Ninguém deve fumar. Mas, caso a pessoa faça uso e tenha falta de ar, após inalar a fumaça, é importante que procure auxílio médico o quanto antes.
— De falta de ar e chiado no peito até sinais de intoxicação por monóxido de carbono, como dor de cabeça, náusea, sonolência e cianose (lábios e extremidades roxas), que apontam para o risco de parada cardiorrespiratória — ressalta Ferraz.
O risco de inalar substâncias tóxicas
Enquanto a queima do plástico pode liberar substâncias comprovadamente cancerígenas, a inalação de partículas de fibras de algodão, contidas na extremidade das hastes, pode causar bissinose, doença ocupacional de trabalhadores da indústria do algodão.
— Ao inalar, deliberadamente, todos estes resíduos químicos, no mínimo, compromete-se as vias respiratórias, e a repetição frequente potencializa a ocorrência de patologias respiratórias como a pneumonia química causada pela inalação de substâncias que agridem os pulmões — acrescenta Ubiracir F. Filho, doutor em vigilância sanitária e conselheiro no Conselho Federal de Química (CFQ).
— Além disso, a inalação de partículas de fibras de algodão causa bissinose, doença ocupacional de trabalhadores da indústria do algodão, que provoca o estreitamento das vias aéreas, provoca chiado no peito e pode até reduzir a capacidade funcional dos pulmões da pessoa — completa.

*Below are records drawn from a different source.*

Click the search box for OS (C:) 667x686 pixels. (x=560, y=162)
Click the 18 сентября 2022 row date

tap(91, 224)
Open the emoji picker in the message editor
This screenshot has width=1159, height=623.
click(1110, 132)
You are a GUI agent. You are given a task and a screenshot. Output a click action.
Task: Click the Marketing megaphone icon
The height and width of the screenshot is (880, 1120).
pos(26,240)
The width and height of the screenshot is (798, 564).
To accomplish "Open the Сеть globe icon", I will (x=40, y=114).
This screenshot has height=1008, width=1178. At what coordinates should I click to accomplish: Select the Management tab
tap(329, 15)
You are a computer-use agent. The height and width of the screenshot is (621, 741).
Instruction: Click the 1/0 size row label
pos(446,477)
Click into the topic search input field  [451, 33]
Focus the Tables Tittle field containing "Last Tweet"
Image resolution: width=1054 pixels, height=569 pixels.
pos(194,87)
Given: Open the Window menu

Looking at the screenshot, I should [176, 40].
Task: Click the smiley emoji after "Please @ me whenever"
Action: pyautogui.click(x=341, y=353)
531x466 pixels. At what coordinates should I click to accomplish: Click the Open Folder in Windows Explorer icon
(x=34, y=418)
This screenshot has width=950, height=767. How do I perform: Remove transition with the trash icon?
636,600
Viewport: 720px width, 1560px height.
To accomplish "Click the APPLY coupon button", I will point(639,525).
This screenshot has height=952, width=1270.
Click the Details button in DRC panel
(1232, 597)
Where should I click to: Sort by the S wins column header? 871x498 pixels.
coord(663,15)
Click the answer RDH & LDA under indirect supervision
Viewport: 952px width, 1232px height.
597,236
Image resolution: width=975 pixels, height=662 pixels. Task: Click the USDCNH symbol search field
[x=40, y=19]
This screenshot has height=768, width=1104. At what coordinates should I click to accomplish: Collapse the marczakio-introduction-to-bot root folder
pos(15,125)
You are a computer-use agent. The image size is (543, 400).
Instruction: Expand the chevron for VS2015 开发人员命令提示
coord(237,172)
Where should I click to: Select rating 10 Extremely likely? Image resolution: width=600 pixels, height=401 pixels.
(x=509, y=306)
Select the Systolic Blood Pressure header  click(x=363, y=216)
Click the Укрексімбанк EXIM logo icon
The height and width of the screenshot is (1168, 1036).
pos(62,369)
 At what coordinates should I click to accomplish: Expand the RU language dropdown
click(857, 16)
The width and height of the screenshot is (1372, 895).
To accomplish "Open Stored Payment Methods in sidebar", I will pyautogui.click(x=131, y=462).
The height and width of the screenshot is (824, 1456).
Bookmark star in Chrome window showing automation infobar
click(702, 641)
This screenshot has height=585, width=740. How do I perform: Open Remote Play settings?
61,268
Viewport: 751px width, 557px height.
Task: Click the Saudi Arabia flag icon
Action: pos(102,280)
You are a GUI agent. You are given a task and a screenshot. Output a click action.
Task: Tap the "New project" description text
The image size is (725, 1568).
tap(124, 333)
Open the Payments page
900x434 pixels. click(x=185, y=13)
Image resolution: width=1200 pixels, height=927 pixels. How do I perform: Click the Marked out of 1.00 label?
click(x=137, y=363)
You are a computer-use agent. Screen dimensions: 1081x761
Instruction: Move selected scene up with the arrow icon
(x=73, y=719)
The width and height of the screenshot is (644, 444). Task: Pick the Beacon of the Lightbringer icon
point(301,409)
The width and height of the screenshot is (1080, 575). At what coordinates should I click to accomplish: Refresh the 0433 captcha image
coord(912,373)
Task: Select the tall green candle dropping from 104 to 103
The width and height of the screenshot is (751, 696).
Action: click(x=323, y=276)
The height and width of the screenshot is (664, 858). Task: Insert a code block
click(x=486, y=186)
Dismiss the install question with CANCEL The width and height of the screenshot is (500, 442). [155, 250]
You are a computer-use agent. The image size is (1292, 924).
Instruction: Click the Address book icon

Conforme o doutor em vigilância sanitária, as substâncias químicas são seguras aos seres vivos e ao meio ambiente, quando manipuladas ou expostas de forma consciente e profissional. No entanto, ao ultrapassarem os níveis elevados de temperatura, os plásticos podem liberar diversas substâncias químicas que são comprovadamente tóxicas, prejudiciais à saúde, até cancerígenas.
— A fumaça resultante da queima dos plásticos pode conter substâncias comprovadamente tóxicas, como, por exemplo, o cianeto, aldeídos e hidrocarbonetos cancerígenos, conforme os alertas da Agência Internacional de Pesquisa em Câncer (IARC) — acrescenta o conselheiro do CFQ.
Segundo ele, durante o processo de queima ou combustão, como essa ação praticada indevidamente por jovens, pode-se verificar inclusive a formação de fuligem, aquela fumaça preta.
Como conscientizar o jovem a evitar o hábito?
A cada ano, novos desafios surgem na internet entre jovens e especialistas destacam a importância de manter o diálogo com os filhos.
— O desafio de fumar cotonete, surgiu na Europa e já chegou ao Brasil. Vemos agora muitos jovens e até crianças tentando fazer. É a questão do pertencimento, que atinge principalmente jovens com baixa autoestima. Por isso, é importante o olhar dos pais para esses jovens — orienta Cristina Borsari, coordenadora do departamento de psicologia do Sabará Hospital Infantil.
— Tivemos o desafio da Baleia Azul, há alguns anos, com aumento até do risco de suicídio. No ano passado, o desafio Momo, obra de arte japonesa que assustava crianças e foi bem disseminado pelo WhatsApp. Todas essas redes sociais - TikTok, Instagram e até WhatsApp - têm alcance rápido e viralizam mundialmente — acrescenta ela.
Segundo a psicóloga, mais do que controlar o que os filhos estão vendo na internet, a família deve estabelecer uma conexão por meio do diálogo, atuando de forma preventiva.
— Claro, que não tem hoje como proibir o filho de ter uma rede social, faz parte do desenvolvimento dele, mas é possível limitar e criar regras. E sempre ser vigilante ao que está assistindo. Para ter controle participativo por meio do diálogo e não autoritário — afirma.
Os pais devem orientar e ficar em alerta para que os filhos não comecem a adquirir este hábito que é muito preocupante, reforça o pneumologista da BP.
— As escolas também podem desenvolver ações preventivas. Tivemos recentemente a onda, que na verdade ainda tem acometido o mundo inteiro, do cigarro eletrônico, que provocou o surgimento de doenças novas como a evali, inflamação aguda no pulmão que leva à internação e até óbito do paciente. Esses novos métodos de fumo são muito preocupantes, assim como o cigarro convencional — lembra Cláudio Ferraz.